Gennie pulled the braid from Maggie’s hand, a rueful look upon her face. “This? Just something I do between voyages.”
“There is always a good tale to drink with you.”
“I have trusted few and remain indebted to your gods of fortune that the Mediterranean called you home.” Gennie laughed.
“New opportunities put me in a fine place to hear of a strange ship run by a rum guzzling female captain. It was a quest of curiosity to find the truth to stories that this pirate woman could take entire fleets to the depths with a devastating weapon.” Maggie waved to the air.
“I am in debt to your xebec captain for bringing you to me.” Gennie drank again. “The dancers are loyal for their rescue, but I count on few and understand little of this crew. I need an ally in case of mutiny. Especially with that mad cook aboard.”

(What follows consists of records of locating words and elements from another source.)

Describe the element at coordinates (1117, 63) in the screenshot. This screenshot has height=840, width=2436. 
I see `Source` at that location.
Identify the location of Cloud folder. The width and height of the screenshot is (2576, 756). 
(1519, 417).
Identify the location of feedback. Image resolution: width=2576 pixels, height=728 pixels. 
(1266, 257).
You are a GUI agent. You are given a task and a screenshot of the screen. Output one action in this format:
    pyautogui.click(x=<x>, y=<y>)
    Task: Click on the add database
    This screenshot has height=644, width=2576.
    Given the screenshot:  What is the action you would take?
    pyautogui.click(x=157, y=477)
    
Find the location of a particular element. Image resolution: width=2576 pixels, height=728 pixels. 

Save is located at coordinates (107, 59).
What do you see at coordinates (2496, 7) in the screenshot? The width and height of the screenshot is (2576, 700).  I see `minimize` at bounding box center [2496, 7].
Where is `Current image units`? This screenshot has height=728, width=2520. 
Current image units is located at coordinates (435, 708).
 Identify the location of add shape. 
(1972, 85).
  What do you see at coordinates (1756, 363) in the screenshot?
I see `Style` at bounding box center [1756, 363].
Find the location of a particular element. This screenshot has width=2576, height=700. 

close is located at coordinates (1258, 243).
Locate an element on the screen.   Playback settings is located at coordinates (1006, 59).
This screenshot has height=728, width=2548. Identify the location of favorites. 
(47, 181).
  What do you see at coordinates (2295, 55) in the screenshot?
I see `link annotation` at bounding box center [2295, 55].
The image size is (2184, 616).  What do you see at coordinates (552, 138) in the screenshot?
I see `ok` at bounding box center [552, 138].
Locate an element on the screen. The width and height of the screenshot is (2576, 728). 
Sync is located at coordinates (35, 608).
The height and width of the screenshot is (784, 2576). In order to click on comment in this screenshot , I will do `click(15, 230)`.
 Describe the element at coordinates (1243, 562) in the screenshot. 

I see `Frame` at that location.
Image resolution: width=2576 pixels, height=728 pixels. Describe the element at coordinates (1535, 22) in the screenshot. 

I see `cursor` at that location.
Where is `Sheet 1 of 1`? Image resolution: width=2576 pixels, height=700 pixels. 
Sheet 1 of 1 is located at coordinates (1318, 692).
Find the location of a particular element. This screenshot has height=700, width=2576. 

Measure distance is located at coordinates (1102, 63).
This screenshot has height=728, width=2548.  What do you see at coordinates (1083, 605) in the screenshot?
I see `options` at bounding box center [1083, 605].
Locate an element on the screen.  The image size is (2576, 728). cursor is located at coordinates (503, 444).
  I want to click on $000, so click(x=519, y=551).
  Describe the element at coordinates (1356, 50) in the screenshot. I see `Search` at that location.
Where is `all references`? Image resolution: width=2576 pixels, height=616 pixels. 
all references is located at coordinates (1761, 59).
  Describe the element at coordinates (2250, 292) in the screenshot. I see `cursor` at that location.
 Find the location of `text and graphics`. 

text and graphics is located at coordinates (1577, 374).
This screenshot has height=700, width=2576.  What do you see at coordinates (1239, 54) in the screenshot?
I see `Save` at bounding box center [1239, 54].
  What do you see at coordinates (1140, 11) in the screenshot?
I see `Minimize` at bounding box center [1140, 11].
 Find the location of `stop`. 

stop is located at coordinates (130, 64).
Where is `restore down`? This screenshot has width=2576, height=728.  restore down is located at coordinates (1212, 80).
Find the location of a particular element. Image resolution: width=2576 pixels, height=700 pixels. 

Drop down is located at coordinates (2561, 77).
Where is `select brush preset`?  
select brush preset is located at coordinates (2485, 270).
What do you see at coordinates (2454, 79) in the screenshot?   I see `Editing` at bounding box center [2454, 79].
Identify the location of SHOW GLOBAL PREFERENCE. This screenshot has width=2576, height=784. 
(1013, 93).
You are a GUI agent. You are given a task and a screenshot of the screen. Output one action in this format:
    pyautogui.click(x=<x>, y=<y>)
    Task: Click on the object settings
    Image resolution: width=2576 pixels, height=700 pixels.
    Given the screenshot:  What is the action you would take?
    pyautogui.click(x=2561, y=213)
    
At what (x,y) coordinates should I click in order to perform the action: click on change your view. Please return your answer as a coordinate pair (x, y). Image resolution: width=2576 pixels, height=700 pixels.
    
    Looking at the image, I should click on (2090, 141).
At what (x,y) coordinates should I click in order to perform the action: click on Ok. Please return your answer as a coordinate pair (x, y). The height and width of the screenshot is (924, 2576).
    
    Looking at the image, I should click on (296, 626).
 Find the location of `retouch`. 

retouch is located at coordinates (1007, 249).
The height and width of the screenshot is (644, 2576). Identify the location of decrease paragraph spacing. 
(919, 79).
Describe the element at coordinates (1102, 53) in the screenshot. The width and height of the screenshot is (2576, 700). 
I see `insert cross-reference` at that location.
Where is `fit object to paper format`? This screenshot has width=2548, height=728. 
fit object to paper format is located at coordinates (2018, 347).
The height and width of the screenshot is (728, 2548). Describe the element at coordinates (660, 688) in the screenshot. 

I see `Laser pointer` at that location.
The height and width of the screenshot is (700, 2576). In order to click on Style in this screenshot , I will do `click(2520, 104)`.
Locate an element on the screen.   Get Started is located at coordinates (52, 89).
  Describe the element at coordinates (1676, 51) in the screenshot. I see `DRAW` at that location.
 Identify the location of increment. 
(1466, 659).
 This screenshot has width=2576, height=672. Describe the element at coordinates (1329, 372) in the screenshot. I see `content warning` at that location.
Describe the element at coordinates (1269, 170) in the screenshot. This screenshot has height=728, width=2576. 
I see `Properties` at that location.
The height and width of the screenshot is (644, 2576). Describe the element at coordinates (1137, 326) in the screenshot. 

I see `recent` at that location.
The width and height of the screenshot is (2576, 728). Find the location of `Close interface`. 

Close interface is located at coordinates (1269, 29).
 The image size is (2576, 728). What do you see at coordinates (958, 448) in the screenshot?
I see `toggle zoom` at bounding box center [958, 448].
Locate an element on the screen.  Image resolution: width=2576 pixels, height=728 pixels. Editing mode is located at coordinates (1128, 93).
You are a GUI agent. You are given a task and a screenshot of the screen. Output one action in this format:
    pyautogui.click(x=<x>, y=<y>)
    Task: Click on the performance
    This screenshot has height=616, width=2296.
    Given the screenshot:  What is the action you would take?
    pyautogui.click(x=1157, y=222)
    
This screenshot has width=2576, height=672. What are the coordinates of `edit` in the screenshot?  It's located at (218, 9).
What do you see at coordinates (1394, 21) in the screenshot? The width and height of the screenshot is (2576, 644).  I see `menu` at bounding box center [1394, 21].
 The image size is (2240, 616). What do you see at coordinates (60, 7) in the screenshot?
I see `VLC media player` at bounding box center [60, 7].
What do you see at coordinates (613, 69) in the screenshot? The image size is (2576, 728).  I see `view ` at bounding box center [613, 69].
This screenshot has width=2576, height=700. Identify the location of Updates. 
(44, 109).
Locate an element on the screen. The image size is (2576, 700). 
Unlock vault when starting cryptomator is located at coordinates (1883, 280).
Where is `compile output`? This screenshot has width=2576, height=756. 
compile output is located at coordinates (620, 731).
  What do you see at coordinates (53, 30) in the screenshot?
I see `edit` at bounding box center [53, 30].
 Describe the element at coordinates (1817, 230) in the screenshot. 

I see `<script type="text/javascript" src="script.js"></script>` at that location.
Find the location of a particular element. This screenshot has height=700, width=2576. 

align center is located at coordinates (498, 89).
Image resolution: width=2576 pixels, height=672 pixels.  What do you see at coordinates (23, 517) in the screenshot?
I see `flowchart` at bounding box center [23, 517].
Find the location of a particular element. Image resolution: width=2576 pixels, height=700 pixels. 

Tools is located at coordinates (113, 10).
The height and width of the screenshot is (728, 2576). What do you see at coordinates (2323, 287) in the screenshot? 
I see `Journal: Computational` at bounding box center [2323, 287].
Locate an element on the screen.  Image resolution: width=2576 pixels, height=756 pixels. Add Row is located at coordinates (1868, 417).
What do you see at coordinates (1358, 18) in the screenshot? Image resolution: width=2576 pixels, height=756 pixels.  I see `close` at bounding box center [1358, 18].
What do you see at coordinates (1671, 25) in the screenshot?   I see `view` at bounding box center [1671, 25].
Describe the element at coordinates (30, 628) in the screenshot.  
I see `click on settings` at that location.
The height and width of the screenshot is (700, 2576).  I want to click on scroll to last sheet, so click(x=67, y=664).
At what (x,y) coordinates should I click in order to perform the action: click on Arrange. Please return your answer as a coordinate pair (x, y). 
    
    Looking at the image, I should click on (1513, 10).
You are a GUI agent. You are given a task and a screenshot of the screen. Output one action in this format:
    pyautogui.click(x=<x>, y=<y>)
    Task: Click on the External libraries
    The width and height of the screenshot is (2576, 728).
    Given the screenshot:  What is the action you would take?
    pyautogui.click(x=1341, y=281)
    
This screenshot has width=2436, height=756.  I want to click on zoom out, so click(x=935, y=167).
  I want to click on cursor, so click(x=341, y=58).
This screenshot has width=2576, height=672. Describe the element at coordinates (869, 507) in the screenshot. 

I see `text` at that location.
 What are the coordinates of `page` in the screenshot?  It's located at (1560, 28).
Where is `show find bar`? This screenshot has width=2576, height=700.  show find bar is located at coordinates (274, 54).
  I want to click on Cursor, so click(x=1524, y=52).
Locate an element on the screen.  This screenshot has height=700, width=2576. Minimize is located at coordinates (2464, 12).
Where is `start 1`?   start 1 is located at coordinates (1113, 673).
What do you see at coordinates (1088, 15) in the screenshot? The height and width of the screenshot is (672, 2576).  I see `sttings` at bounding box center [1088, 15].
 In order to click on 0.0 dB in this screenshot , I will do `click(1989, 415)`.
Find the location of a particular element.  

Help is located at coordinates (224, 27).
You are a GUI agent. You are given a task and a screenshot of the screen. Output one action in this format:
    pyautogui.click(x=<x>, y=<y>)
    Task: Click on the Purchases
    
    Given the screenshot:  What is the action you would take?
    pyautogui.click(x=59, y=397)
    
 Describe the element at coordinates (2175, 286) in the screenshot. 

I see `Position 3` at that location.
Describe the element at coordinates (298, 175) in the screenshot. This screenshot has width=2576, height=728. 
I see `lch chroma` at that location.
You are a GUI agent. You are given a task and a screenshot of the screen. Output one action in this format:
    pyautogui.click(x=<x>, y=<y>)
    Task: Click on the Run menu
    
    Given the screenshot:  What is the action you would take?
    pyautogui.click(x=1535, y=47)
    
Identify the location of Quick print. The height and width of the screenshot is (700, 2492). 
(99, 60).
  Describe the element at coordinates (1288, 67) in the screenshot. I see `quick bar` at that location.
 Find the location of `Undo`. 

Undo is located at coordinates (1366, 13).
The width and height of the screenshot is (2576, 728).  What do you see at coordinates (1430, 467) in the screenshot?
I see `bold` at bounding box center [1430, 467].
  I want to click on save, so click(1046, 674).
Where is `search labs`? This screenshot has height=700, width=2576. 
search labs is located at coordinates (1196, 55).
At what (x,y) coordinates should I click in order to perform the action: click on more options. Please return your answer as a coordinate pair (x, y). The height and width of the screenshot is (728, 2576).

“There will be no mutiny, but we are heading deeper into the Asian seas.” Maggie laid out the charts as the pair settled into the cabin below the deck of Ecstasy.
Gennie gaped with curiosity and concern.
“You really do need my help.” Maggie teased. “You have made such a name for this sea monster that no port will allow you near.”
Gennie could not deny the woman’s words. She had been proud the first time entire ports emptied or opened fire at the sight of her Ecstasy. Now, though the ship was known and ports fortified as soon as they saw the sails.
“Into the Asian sea, or past, and into ports where Ecstasy does not stand out so uniquely we will have more luck.” Maggie assured.
“Fine and well, but in home waters those that might turn against us may feel emboldened.”
Maggie knew the truth of this scenario, but it was a better risk than starving.